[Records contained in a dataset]
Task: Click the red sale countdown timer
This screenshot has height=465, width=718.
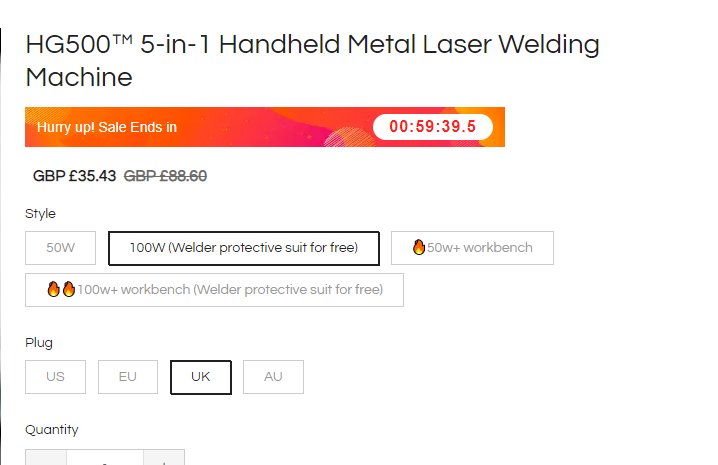Action: (x=433, y=127)
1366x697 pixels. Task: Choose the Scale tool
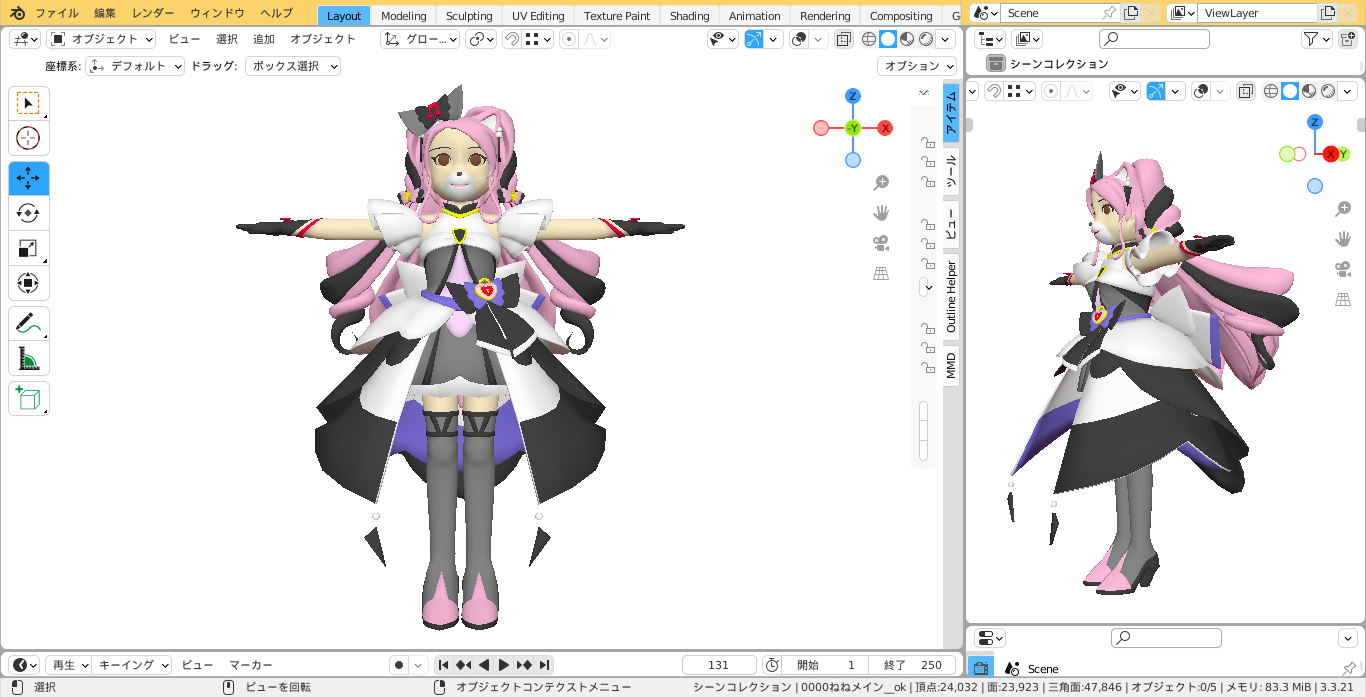[x=28, y=248]
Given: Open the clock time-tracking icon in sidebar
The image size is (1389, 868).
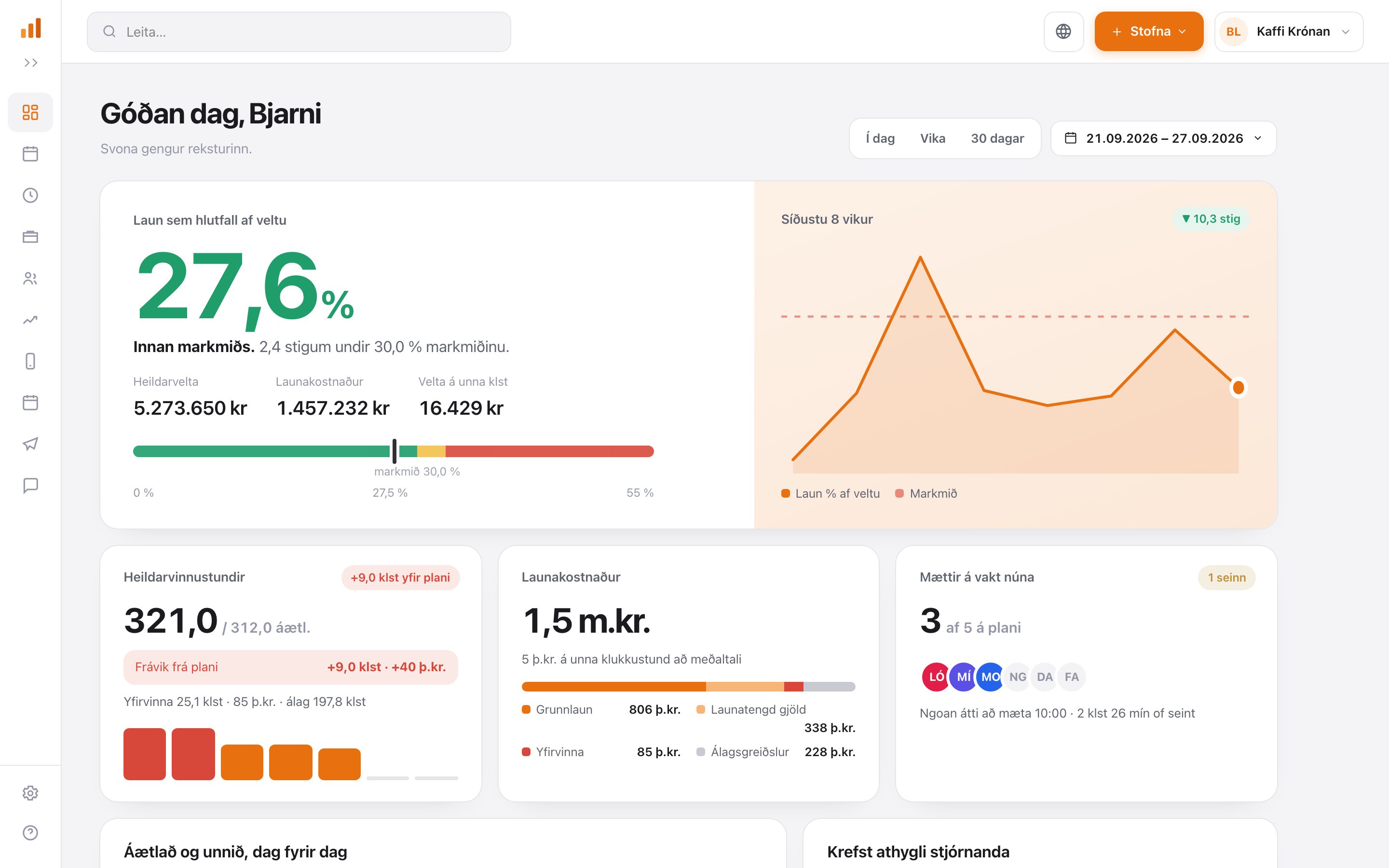Looking at the screenshot, I should pos(30,195).
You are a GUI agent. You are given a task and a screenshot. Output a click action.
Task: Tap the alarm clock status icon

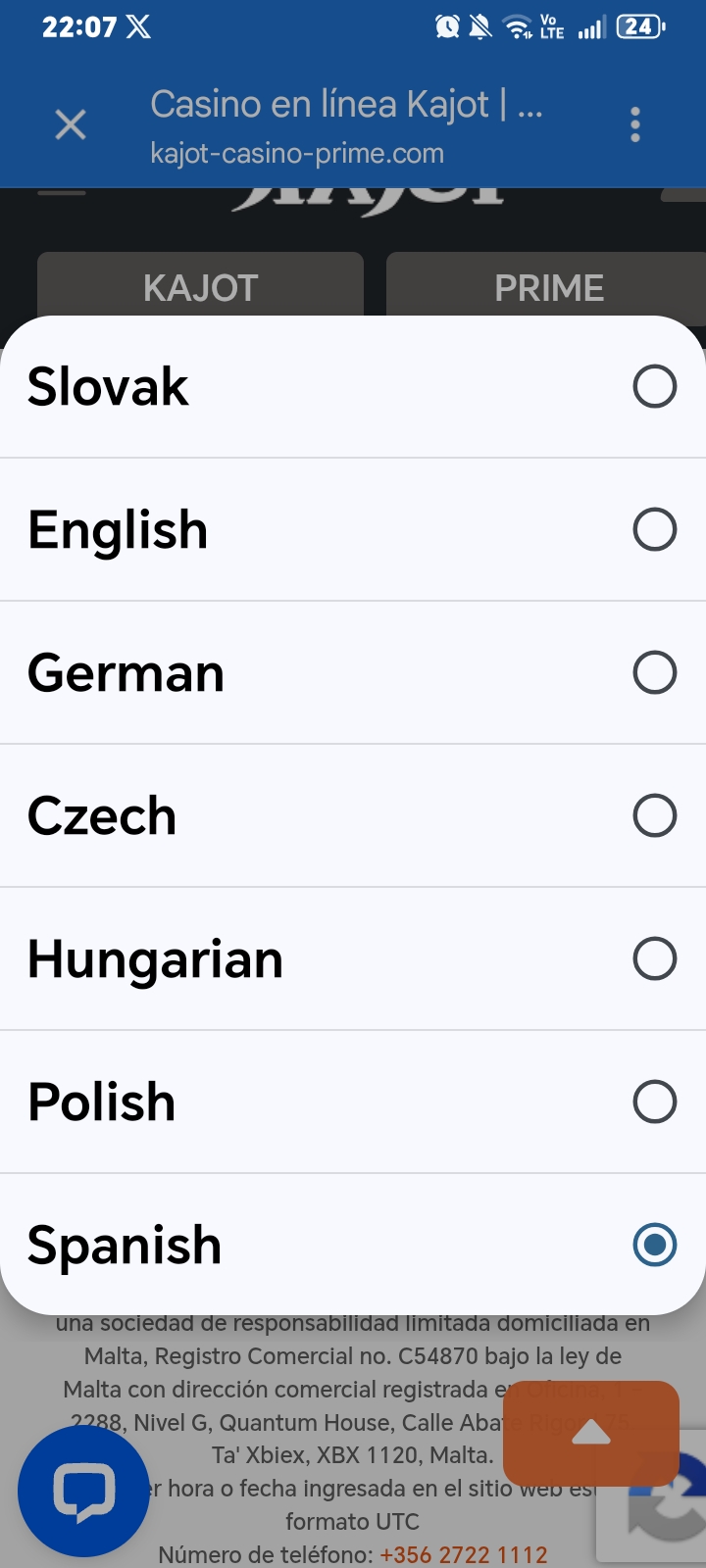point(448,27)
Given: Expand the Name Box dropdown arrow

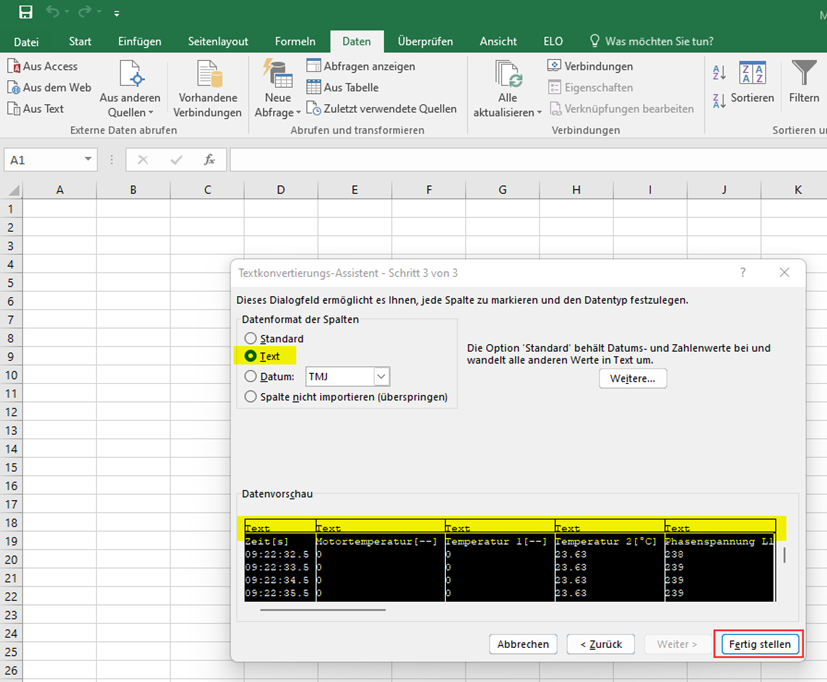Looking at the screenshot, I should [x=88, y=160].
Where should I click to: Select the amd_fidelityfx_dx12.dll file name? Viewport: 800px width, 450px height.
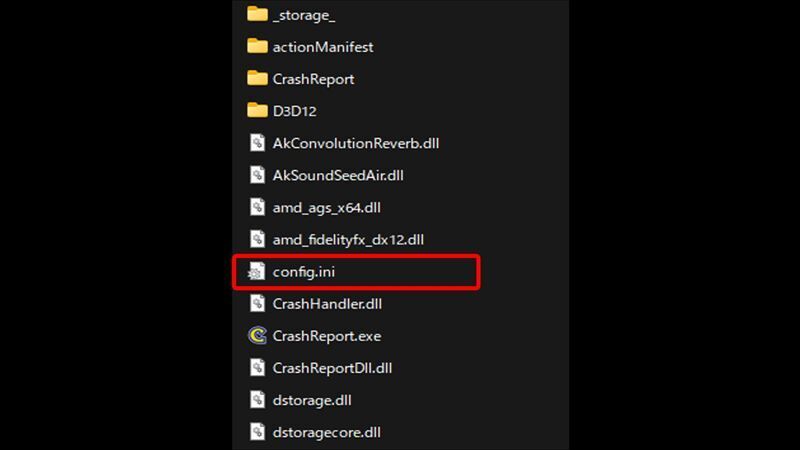point(348,240)
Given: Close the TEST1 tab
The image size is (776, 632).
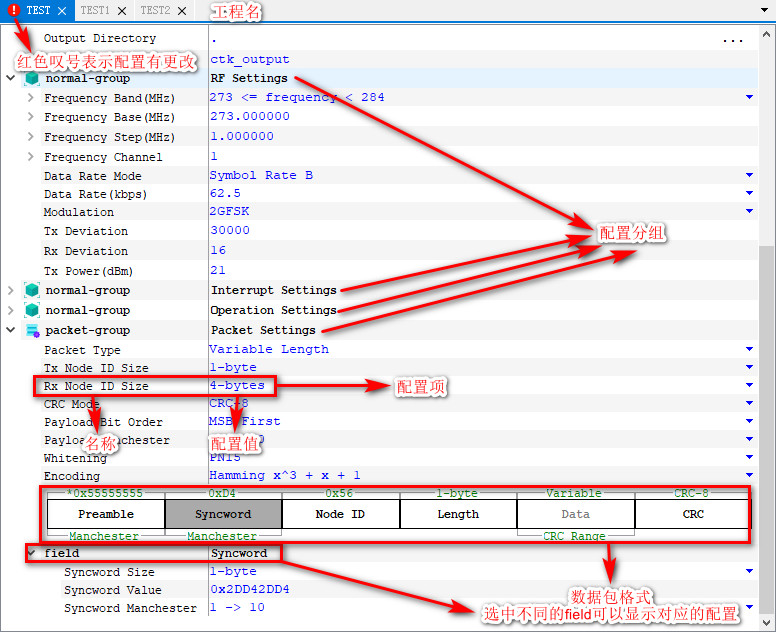Looking at the screenshot, I should point(121,11).
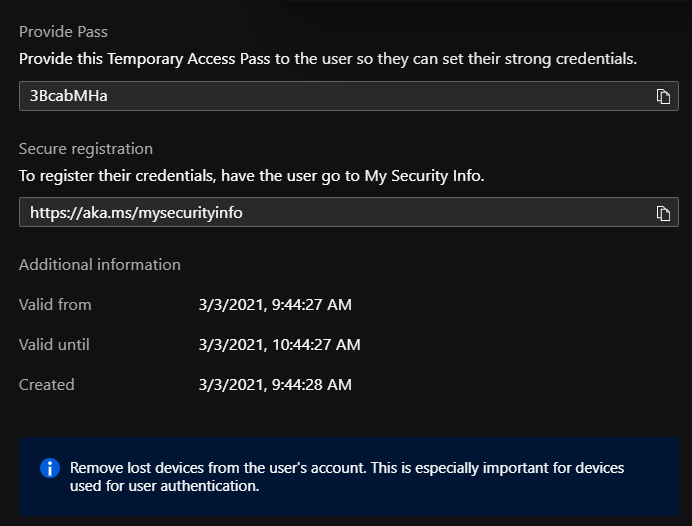Click inside the 3BcabMHa pass field
The image size is (692, 526).
(x=330, y=96)
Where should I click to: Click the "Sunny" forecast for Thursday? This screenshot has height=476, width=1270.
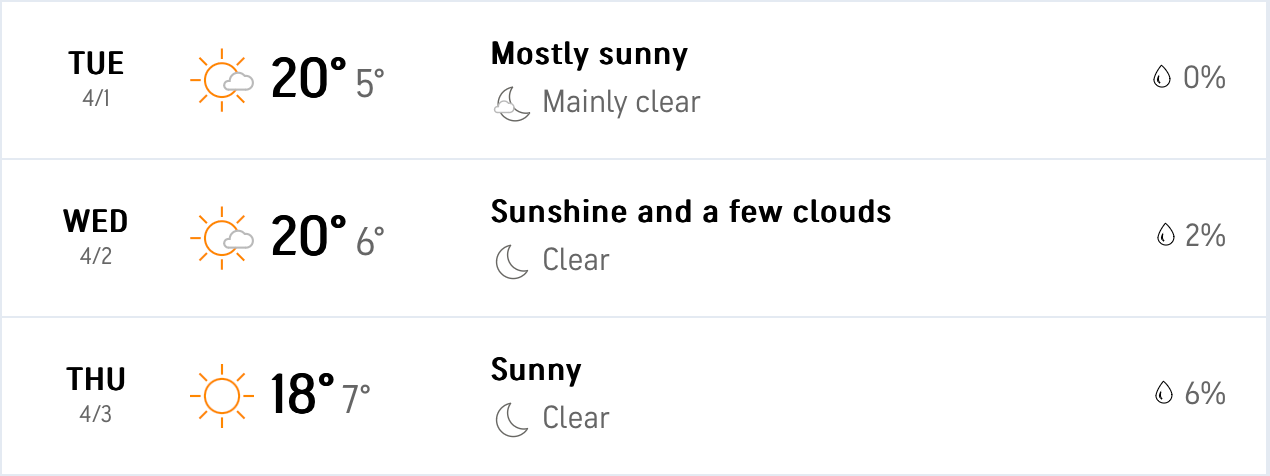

WHAT TO WORK ON: The lines to copy begin at the one containing "Given: Open the" and end at the last line of the records. Set down exactly those lines and no others, both ends included, and omit all pictures.

ANSWER BELOW:
Given: Open the clock time-tracking icon in sidebar
The image size is (1389, 868).
Looking at the screenshot, I should pos(30,195).
You are a GUI agent. You are given a task and a screenshot. Output a click action.
Task: Tap the alarm clock status icon

point(448,27)
Given: Expand the Name Box dropdown arrow

Looking at the screenshot, I should [x=88, y=160].
Where should I click to: Select the amd_fidelityfx_dx12.dll file name? Viewport: 800px width, 450px height.
point(348,240)
Given: Close the TEST1 tab
The image size is (776, 632).
Looking at the screenshot, I should point(121,11).
Click inside the 3BcabMHa pass field
The image size is (692, 526).
(x=330, y=96)
Where should I click to: Click the "Sunny" forecast for Thursday? This screenshot has height=476, width=1270.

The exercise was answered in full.